А нынче – жуткая жара
сжигает адовым напалмом.
И, как непобедимый бич,
необратимо и недужно
любовь подстерегает «вич»:
как будто и любви не нужно!
Но ты из-под тяжёлых век
глядишь, как будто мир – лишь сцена.
Не зазнавайся, человек!
Держись того, что впрямь – бесценно.
Не проклинай свой трудный век,
где мать любила и качала,
не зазнавайся человек,
начни с нуля, начни сначала!
Сам этот древний мир качни,
как лодку, запустив в дорогу.
Начни!
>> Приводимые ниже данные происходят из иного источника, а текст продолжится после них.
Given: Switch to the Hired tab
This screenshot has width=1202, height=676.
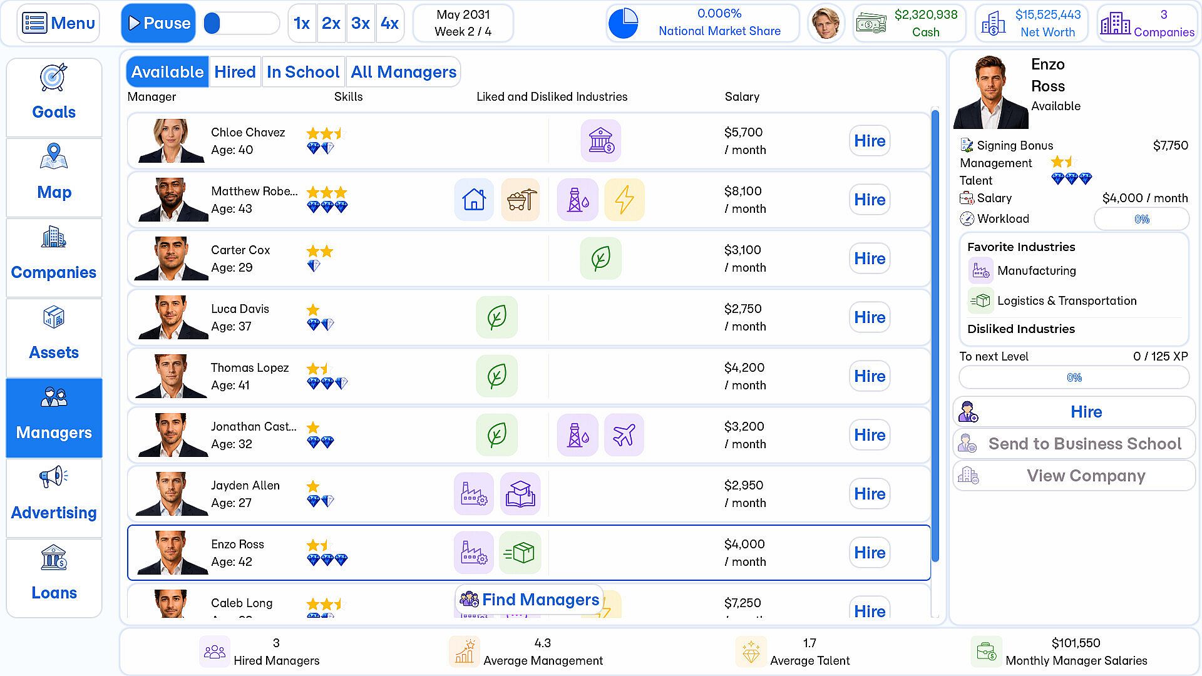Looking at the screenshot, I should tap(235, 72).
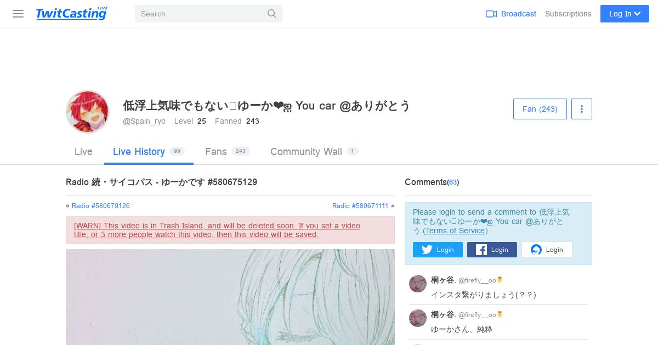The height and width of the screenshot is (345, 658).
Task: Open the three-dot more options button
Action: (582, 109)

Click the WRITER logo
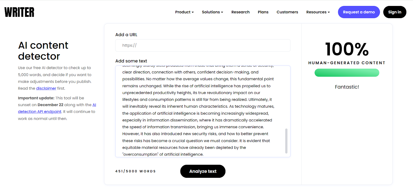(x=19, y=12)
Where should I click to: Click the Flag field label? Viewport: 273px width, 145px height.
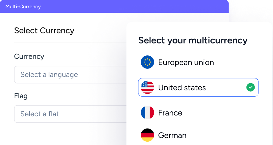coord(21,96)
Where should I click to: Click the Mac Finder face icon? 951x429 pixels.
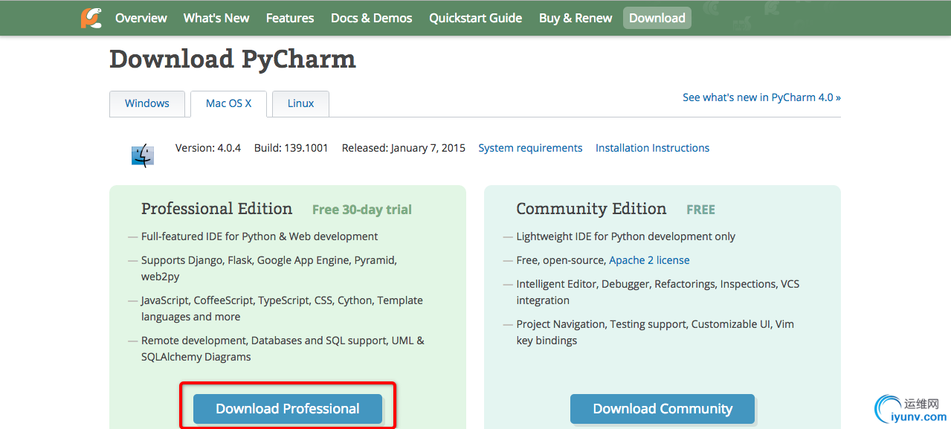(x=142, y=155)
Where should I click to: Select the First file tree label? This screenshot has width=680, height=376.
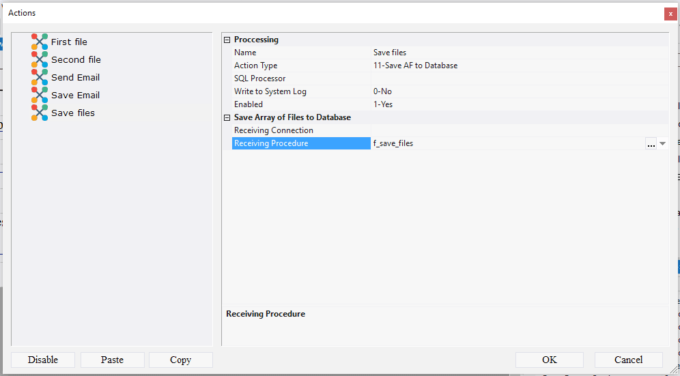[x=69, y=42]
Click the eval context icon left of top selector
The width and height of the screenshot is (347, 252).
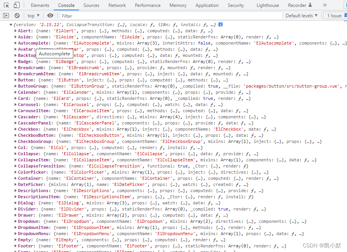(6, 15)
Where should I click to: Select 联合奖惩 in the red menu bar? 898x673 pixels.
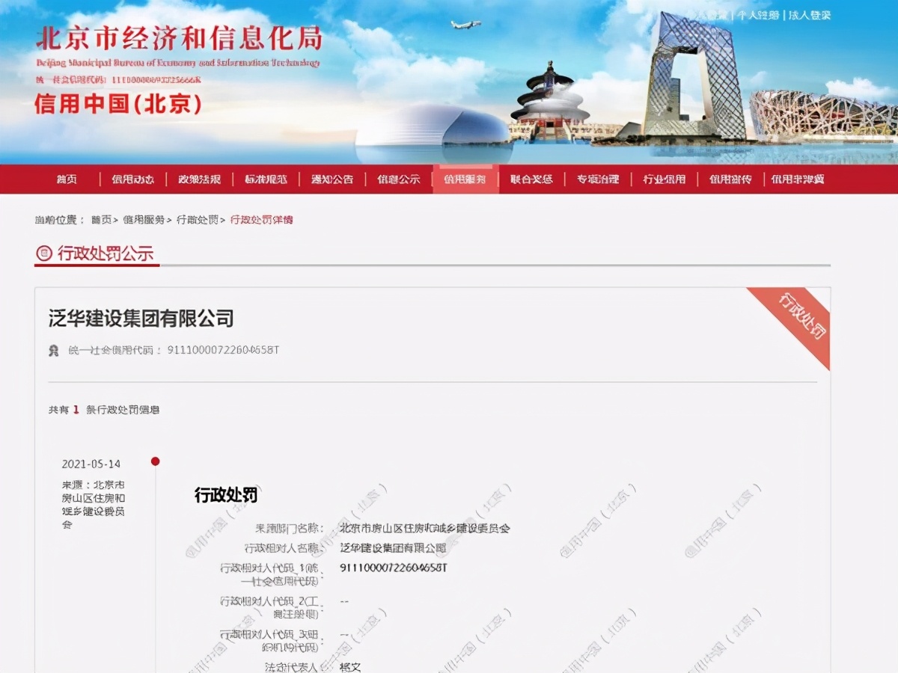click(531, 179)
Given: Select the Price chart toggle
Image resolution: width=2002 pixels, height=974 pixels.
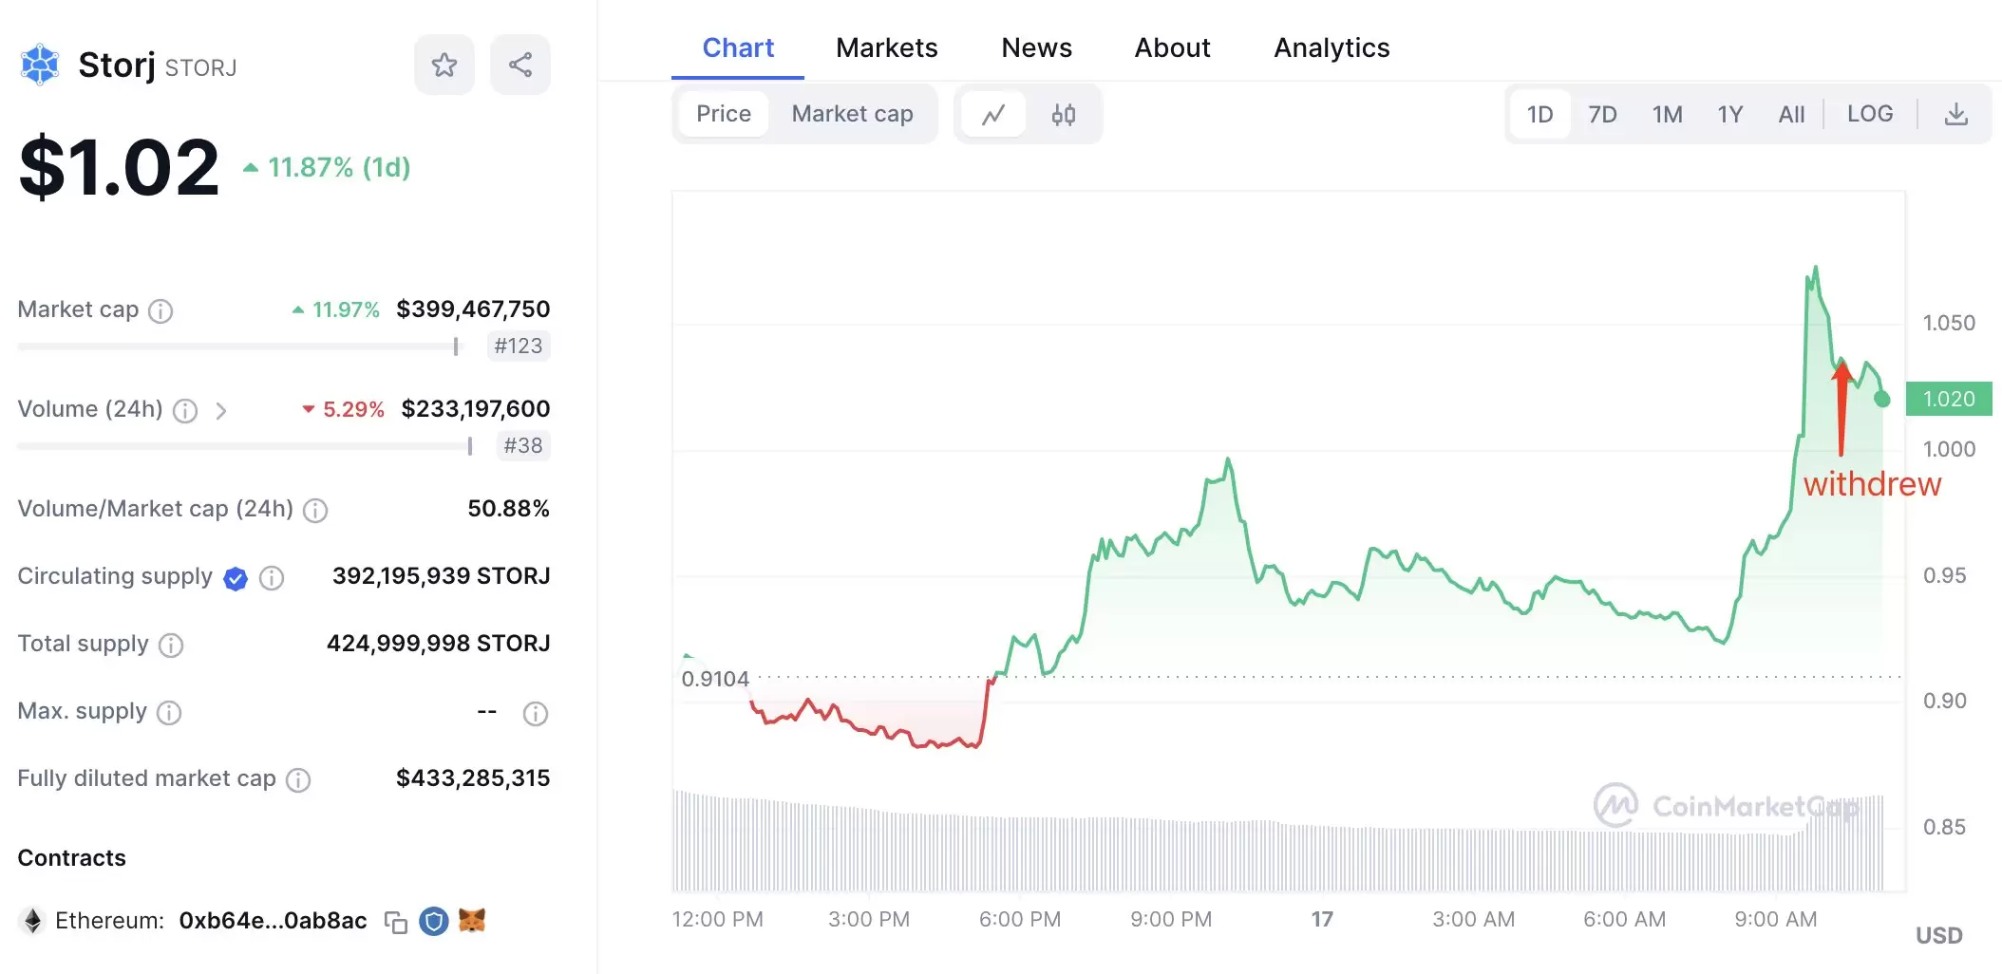Looking at the screenshot, I should point(723,114).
Хотя бы так: начни.
Как выпало однажды Богу…
«Дела не то чтобы плохи…»
Дела не то чтобы плохи,
но требуют участья…
Друзья мои, а вы глухи,
хотя глухи от счастья.
И наконец-то поняла,
как было вам со мною,
когда и я сама была
за тою же стеною…
По телефону воркотня
мне объясняет явно,
что вы не слышите меня,
хоть не чужая я вам.
И я смиряюсь, я смирюсь,
как будто все, как надо.
И вашим смехом я смеюсь,
успехам вашим рада.
А что же делать мне с моим
не то чтобы несчастьем?
Не сладила я нынче с ним,
пусть проходным, нечастым…
Но я воспряну, соберусь,
я отгорюю горе,
скажу как в книжке:
«Здравствуй, грусть!» –
и грусти дверь открою.
Моя печаль, моя беда,
водоворот – воронка!
Все смоет полая вода,
вся боль – до поворота.
И скоро поредеет мгла,
и, словно луч рассвета,
взойдет: «Печаль моя светла»,
придет: «Пройдет и это…»
«Была моложе и куда как строже!…»
Была моложе и куда как строже!
Да затупился яростный кинжал.
Люблю друзей,
но и врагов, похоже,
почти люблю, поскольку мне их жаль.
Друзья, ведь вы мои делили муки…
Враги, спасибо, что мой день не тих…
Так будьте все, живите, грейте руки
на горестях и радостях моих!
«Умер тот, кто обидел однажды…»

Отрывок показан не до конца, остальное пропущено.